Records:

_ _ _ _ _

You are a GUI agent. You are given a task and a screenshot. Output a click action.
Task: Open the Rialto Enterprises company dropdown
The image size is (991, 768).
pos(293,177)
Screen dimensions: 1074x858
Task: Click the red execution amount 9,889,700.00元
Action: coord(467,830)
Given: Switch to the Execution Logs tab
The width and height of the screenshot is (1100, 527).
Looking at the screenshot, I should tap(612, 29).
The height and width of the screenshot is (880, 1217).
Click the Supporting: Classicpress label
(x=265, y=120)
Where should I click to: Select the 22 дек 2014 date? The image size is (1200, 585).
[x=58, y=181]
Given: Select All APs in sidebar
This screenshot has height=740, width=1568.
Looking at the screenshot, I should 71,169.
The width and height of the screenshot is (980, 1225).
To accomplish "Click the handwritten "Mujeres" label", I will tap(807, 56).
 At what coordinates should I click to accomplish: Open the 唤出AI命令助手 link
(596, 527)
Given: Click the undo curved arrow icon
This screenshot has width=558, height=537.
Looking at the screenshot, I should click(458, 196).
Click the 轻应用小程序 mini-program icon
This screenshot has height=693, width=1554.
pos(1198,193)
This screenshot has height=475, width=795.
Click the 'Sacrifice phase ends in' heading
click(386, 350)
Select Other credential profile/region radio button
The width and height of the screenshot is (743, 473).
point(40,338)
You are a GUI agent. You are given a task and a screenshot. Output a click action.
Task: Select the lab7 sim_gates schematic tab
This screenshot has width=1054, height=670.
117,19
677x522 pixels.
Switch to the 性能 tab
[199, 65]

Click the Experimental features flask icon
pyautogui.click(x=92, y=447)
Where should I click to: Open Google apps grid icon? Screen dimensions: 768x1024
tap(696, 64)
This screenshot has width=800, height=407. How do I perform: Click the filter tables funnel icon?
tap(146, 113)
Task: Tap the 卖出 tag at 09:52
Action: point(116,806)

_ _ _ _ _

Extract verbatim the lines of the data above, starting with the line containing "677x522 pixels." and continuing through the end of the data.

> Solution to this exercise:
677x522 pixels.
Switch to the 性能 tab
[199, 65]

Click the Experimental features flask icon
pyautogui.click(x=92, y=447)
Where should I click to: Open Google apps grid icon? Screen dimensions: 768x1024
tap(696, 64)
This screenshot has width=800, height=407. How do I perform: Click the filter tables funnel icon?
tap(146, 113)
Task: Tap the 卖出 tag at 09:52
Action: point(116,806)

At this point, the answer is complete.